Work with Hive in Spark

Spark version: 2.1.0
Hive version: 2.1.1
Hadoop version: 2.7.3

For data exchange or integration with other applications, Spark can read from or write to Hive tables. Here are the configurations to make that work. Hive is a database technology using HDFS storage. Since its inception, people found its value as well limitations. I think the most valuable legacy of Hive is that many new applications using Hive metastore. The Hive query engine is no longer that important. However, here I meant to show how these products can work together.

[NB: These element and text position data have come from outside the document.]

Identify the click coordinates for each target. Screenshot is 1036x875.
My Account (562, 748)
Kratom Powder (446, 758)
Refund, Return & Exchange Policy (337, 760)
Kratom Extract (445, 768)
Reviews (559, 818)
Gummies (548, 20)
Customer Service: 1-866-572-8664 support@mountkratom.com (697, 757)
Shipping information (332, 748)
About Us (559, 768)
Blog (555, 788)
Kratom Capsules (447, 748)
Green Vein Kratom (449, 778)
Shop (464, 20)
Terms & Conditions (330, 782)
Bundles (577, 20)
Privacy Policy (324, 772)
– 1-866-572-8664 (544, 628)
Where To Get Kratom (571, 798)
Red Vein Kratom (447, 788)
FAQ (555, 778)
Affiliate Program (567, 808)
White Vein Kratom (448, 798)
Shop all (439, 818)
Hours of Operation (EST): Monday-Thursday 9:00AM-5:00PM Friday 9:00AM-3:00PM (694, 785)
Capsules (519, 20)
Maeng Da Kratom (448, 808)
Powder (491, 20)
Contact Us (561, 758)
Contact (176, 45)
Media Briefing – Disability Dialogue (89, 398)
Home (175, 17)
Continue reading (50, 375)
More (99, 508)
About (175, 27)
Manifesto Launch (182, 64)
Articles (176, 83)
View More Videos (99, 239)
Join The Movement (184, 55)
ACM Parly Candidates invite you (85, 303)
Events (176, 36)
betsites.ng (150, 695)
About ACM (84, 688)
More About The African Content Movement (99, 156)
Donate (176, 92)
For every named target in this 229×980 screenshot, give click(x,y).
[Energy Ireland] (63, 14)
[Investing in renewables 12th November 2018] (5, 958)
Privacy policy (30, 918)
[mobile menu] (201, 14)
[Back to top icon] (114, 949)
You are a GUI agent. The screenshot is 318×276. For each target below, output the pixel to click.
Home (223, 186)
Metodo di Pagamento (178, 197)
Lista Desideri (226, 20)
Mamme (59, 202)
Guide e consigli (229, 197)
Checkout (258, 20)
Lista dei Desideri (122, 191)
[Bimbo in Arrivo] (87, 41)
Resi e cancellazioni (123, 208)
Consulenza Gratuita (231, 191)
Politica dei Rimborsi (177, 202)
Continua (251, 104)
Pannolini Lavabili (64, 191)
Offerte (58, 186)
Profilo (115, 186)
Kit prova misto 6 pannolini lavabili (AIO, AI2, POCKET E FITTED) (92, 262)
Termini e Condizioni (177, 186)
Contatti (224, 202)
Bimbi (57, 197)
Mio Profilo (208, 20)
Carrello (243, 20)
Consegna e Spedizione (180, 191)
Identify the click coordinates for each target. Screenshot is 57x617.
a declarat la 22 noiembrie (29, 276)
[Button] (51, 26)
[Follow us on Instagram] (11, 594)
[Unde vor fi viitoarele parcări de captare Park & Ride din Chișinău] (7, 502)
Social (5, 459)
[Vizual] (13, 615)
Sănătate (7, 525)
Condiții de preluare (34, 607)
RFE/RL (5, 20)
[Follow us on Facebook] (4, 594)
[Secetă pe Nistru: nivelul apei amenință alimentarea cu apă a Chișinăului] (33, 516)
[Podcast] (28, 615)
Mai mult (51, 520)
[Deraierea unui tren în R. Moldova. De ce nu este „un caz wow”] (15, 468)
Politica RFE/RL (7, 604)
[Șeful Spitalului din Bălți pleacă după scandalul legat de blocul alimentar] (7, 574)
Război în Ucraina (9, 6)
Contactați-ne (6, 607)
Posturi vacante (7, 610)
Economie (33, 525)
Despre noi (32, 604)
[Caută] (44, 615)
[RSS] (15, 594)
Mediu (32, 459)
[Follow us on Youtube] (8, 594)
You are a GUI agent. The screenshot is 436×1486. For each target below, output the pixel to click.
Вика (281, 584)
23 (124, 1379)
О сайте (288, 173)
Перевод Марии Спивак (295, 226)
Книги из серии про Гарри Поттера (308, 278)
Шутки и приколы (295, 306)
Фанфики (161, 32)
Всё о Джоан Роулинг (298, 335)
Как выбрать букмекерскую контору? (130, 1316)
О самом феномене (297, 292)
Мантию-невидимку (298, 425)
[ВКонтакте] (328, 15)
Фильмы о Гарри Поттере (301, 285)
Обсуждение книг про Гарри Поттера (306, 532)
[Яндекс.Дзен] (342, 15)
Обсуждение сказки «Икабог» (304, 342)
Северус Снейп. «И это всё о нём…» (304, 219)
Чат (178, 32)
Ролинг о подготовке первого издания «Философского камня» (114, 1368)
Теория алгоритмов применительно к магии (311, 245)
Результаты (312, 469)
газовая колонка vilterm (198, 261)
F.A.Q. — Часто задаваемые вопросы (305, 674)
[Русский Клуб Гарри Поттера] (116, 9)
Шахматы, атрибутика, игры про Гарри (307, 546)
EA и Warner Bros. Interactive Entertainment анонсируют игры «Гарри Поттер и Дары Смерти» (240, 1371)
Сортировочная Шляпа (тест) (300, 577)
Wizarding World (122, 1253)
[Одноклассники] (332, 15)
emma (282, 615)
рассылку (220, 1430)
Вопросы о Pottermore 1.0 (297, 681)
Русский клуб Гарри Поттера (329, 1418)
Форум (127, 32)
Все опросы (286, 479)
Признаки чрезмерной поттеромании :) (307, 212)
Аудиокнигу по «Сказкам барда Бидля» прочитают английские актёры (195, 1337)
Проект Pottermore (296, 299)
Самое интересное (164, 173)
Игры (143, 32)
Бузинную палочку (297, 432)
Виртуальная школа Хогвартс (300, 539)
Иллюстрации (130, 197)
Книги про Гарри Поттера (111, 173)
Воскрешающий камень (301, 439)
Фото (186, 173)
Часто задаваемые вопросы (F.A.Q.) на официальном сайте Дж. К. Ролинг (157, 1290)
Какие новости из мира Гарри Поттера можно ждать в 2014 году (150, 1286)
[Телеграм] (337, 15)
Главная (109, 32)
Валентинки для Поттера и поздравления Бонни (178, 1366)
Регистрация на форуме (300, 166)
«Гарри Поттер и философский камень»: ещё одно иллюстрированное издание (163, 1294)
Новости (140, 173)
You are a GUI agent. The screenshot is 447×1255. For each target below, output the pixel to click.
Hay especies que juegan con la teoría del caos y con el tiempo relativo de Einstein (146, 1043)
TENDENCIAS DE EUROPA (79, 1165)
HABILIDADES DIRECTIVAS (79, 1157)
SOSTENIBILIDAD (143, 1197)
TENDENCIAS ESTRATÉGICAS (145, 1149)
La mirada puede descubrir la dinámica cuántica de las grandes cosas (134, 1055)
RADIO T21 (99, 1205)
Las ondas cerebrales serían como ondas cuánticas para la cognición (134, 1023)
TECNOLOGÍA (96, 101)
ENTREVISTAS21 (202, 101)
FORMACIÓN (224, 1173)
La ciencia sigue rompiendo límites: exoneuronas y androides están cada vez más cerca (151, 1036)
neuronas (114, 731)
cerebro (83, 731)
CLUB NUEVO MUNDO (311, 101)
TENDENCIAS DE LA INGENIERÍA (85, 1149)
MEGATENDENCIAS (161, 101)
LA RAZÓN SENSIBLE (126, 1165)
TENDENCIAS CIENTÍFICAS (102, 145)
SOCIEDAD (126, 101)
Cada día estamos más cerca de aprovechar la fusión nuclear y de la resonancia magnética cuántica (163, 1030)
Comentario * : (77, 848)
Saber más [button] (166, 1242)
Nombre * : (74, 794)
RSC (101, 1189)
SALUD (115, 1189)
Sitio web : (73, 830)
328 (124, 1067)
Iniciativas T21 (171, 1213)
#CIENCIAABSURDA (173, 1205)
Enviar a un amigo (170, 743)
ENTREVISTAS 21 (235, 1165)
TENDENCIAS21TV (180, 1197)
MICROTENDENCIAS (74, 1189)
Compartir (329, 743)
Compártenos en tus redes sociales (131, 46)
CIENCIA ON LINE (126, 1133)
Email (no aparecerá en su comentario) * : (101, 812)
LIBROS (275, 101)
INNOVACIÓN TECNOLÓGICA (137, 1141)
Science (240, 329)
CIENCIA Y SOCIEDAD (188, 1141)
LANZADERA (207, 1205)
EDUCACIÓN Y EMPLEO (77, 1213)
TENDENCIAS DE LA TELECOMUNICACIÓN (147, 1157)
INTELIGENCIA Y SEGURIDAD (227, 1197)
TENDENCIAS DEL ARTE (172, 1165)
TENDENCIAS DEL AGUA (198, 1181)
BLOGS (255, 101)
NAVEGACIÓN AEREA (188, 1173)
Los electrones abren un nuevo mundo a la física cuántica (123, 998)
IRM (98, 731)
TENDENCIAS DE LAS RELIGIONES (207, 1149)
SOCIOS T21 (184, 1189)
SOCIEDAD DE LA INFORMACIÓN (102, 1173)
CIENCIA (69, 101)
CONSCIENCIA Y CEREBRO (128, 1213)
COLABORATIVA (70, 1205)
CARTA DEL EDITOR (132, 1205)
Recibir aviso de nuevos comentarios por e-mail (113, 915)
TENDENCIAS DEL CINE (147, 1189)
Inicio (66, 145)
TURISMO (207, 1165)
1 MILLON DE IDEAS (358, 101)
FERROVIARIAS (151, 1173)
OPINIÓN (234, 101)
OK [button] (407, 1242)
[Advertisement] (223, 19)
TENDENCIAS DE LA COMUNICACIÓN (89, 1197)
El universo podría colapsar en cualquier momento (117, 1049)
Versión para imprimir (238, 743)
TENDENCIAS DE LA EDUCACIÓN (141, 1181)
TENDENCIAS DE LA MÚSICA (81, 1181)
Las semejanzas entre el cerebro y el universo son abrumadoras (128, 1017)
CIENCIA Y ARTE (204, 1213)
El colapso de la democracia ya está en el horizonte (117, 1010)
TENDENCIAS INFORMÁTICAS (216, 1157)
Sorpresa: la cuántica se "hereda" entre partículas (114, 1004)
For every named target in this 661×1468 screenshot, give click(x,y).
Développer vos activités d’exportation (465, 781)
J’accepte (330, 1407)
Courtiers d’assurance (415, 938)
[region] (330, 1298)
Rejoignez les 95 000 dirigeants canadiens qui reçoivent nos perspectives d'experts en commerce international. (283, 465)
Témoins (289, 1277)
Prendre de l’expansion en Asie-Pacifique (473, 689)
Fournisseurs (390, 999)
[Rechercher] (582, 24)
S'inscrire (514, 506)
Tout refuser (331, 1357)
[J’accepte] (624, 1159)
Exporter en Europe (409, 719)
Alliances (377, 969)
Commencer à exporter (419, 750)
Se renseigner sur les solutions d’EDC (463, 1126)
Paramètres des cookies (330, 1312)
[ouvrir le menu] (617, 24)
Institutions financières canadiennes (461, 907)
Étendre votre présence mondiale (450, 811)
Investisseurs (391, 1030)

Step 1: Setup configuration files

Upon installation of Hadoop, Hive, and Spark as detailed in prior blogs, make Hadoop and Hive configurations available to Spark by doing one of the following:

a. set environment variable HADOOP_CONF_DIR, which is normally $HADOOP_HOME/etc/hadoop, and HIVE_CONF_DIR, which is normally $HIVE_HOME/conf
b. copy hive-site.xml, core-site.xml, hdfs-site.xml to $SPARK_HOME/conf folder

Step 2: Enable Spark session with Hive support

Some preparation steps quickly here:

– start Hadoop by running start-dfs.sh on nnode1
– start Yarn by running start-yarn.sh on nnode2
– start Hive metastore on nnode1 by running “hive –service metastore”
– start Spark default command line by running spark-shell

Once all started and Spark shell running, execute following code to enable Hive support. Note, a default Spark session was started when Spark shell starts. The enableHiveSupport method will set the configuration. The getOrCreate method will make sure no new Spark Session object is created.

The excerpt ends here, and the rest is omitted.